Comparing computers and humans
In the coming years, we need to have a much better understanding of how the capabilities of computers and humans compare. In making this comparison, it is critical to consider the distribution of proficiency across the workforce for different skills, as well as the realistic potential for increasing the proficiency of the workforce for those skills where computers have already made substantial progress. It is not enough to say that some people have better skills than those provided by computers. If we are going to be able to continue a work-based economy, we need to know that most people can develop better skills than those provided by computers.
We know from the literature on the diffusion of technology that it often takes a substantial amount of time for industry to adopt and apply new technologies—time to learn about the technologies, refine them for particular applications, and invest in the technologies at scale. In many cases, widespread diffusion can take several decades. That means we have time to understand what computer capabilities currently exist and anticipate how they are likely to shift the skills needed by the workforce over the coming decade or two. However, we also know that improvements in education are often slow and difficult. So even a decade or two of warning may not be enough to develop the skills needed.
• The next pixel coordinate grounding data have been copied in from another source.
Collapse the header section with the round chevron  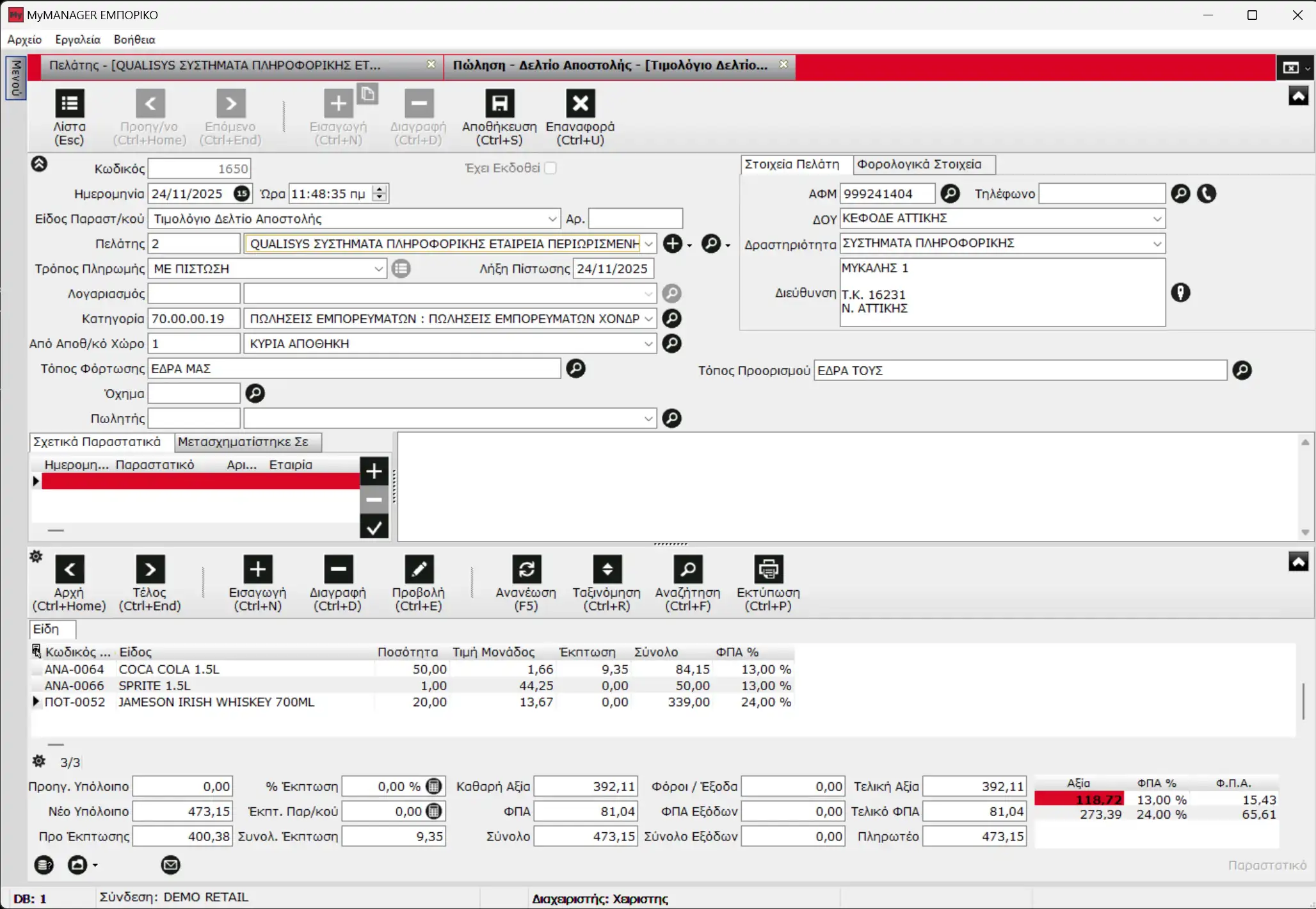[39, 165]
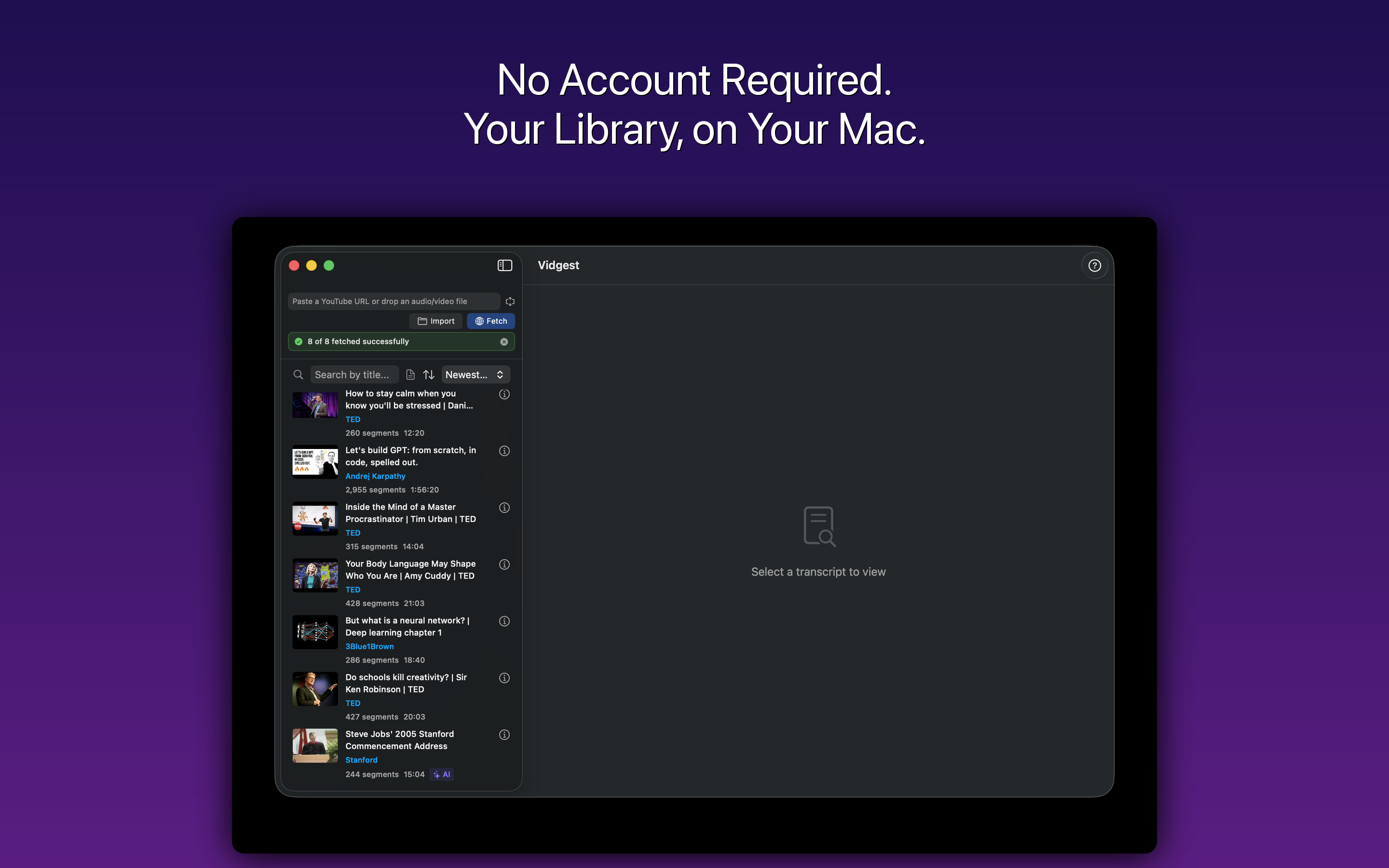Open the help question mark button
1389x868 pixels.
(1094, 266)

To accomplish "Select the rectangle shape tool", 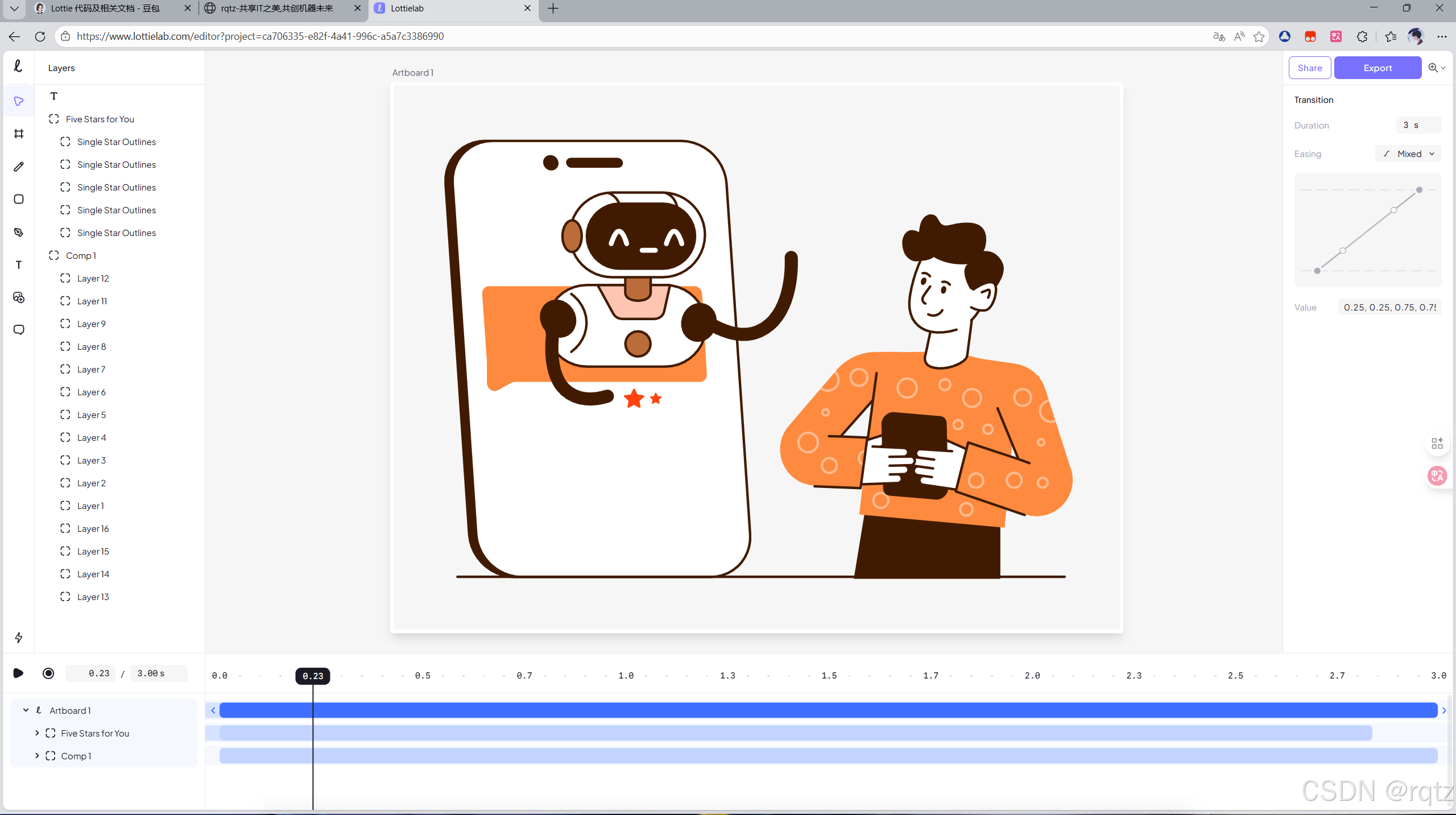I will (19, 199).
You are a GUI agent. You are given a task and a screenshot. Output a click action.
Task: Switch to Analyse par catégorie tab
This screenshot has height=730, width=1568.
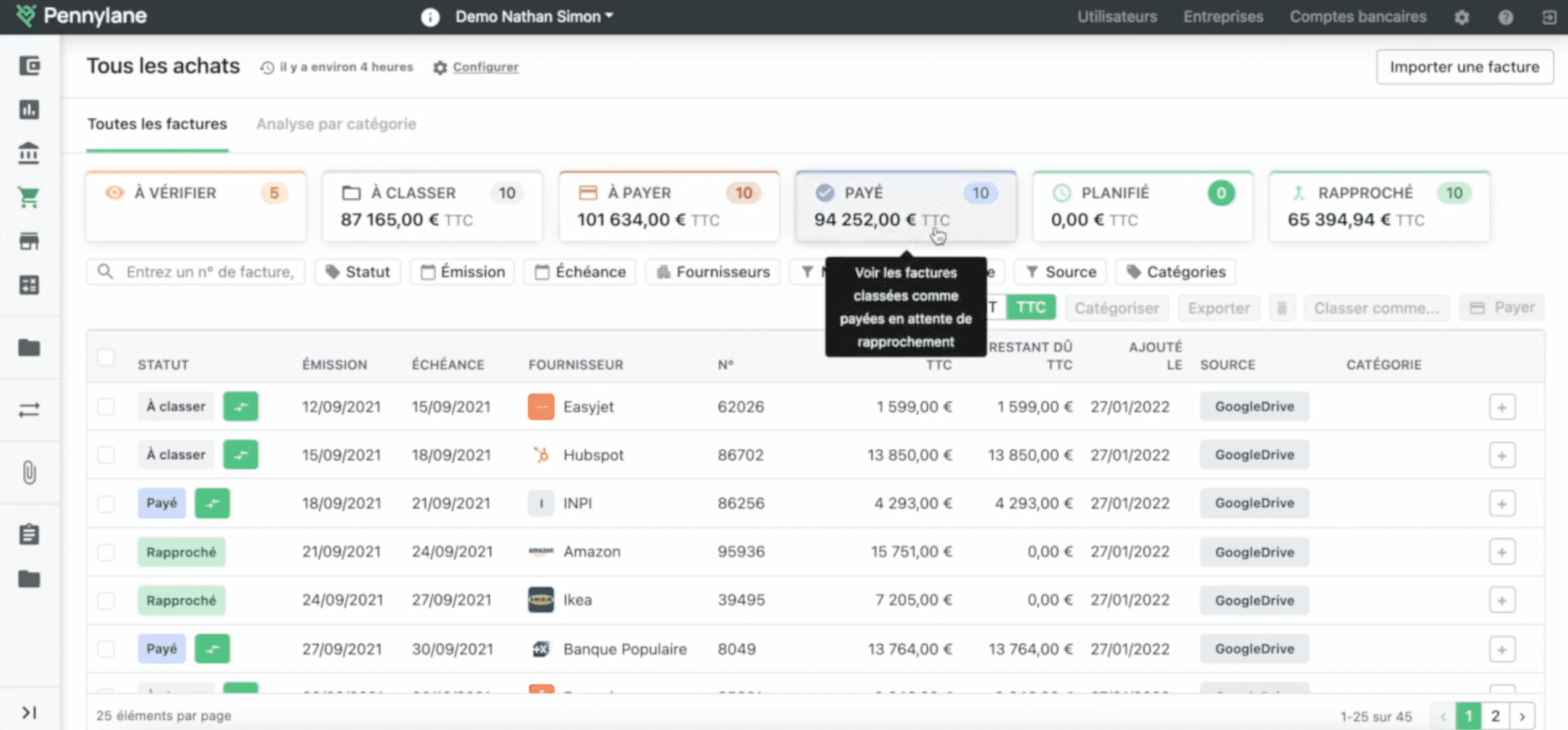[x=336, y=124]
Much of the recent public conversation about AI, robots, and work has focused on observations by computer scientists about the technology and observations by economists about past changes in the labor force. However, these two perspectives are not sufficient for us to understand the likely effect of new computer capabilities on work and the way we need to respond. Crucially, we also need to hear from three other types of experts to understand whether AI and robots will cause a fundamental change in the nature of work and its role in the economy. First, we need to hear from psychologists to understand the capabilities that people have. Second, we need to hear from testing experts to understand the distribution of proficiency across the workforce for different types of skills. Finally, we need to hear from educators to understand what we know about improving human proficiency.
Only when we have assembled the insights from these three different perspectives on the capabilities of AI and robots—in addition to those from computer scientists and economists—will we be in a position to know whether this time is different.